Extracted data:
★ ★ ★ ★

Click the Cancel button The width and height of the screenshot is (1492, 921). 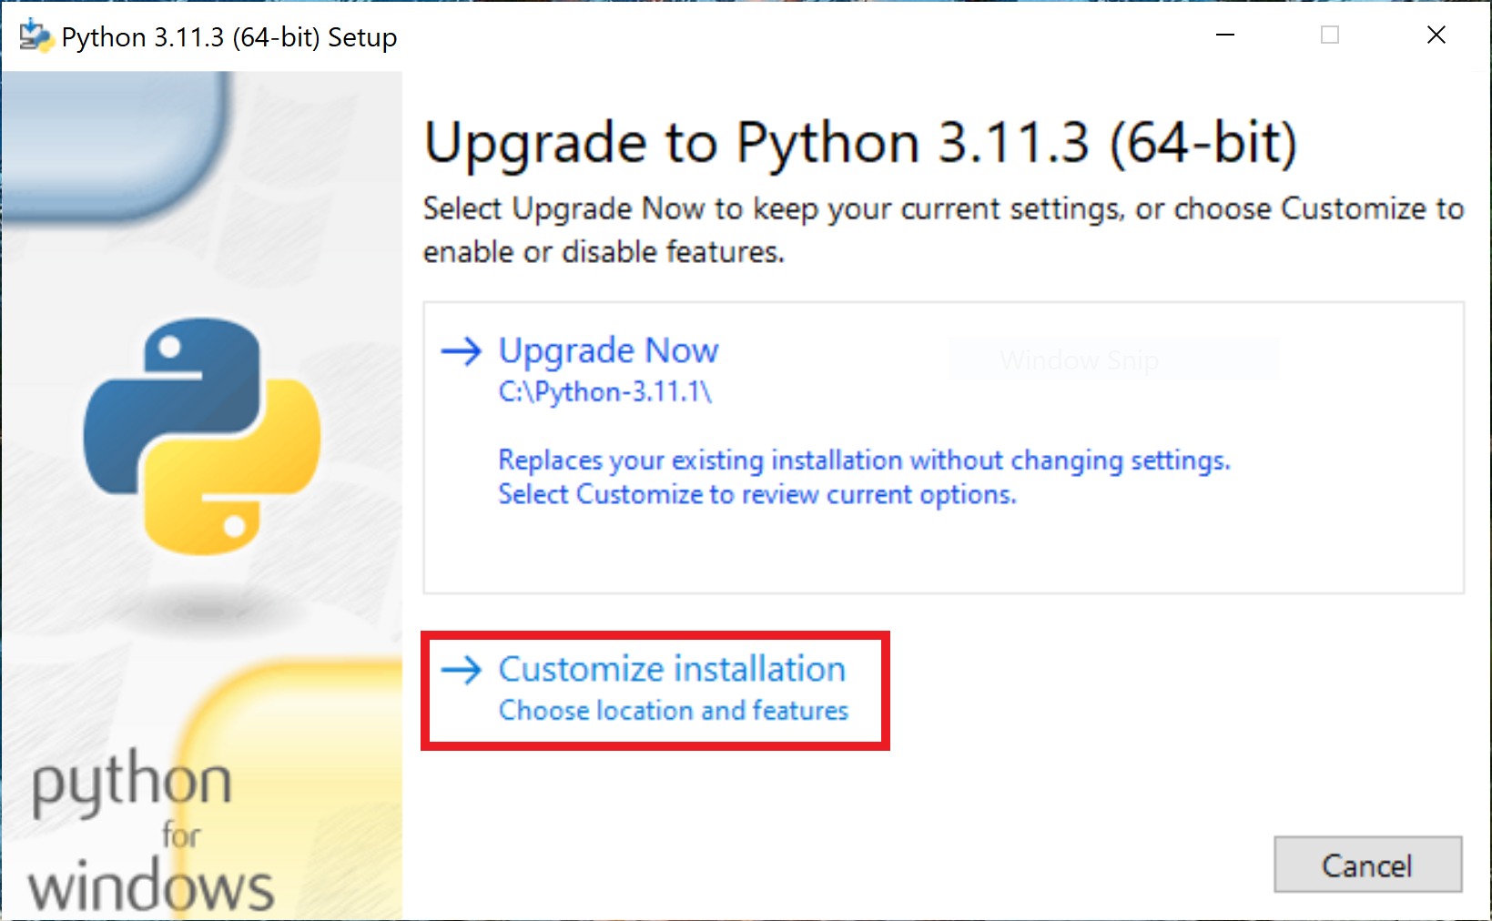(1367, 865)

★ ★ ★ ★

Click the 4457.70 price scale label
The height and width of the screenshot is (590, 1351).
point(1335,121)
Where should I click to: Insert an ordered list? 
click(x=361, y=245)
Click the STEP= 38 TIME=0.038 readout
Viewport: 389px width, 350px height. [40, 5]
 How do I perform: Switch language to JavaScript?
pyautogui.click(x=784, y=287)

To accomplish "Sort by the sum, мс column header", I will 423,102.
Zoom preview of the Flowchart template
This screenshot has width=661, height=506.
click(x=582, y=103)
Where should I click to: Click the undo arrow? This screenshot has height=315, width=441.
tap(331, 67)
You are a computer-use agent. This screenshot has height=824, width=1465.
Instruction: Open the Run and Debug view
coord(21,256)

★ ★ ★ ★

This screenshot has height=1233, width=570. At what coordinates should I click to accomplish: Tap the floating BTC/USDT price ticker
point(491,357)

★ ★ ★ ★

Count the lines in the records above that contain the word "should", treating uppercase and lowercase letters as distinct. Reply with the number alone.

Result of this task:
3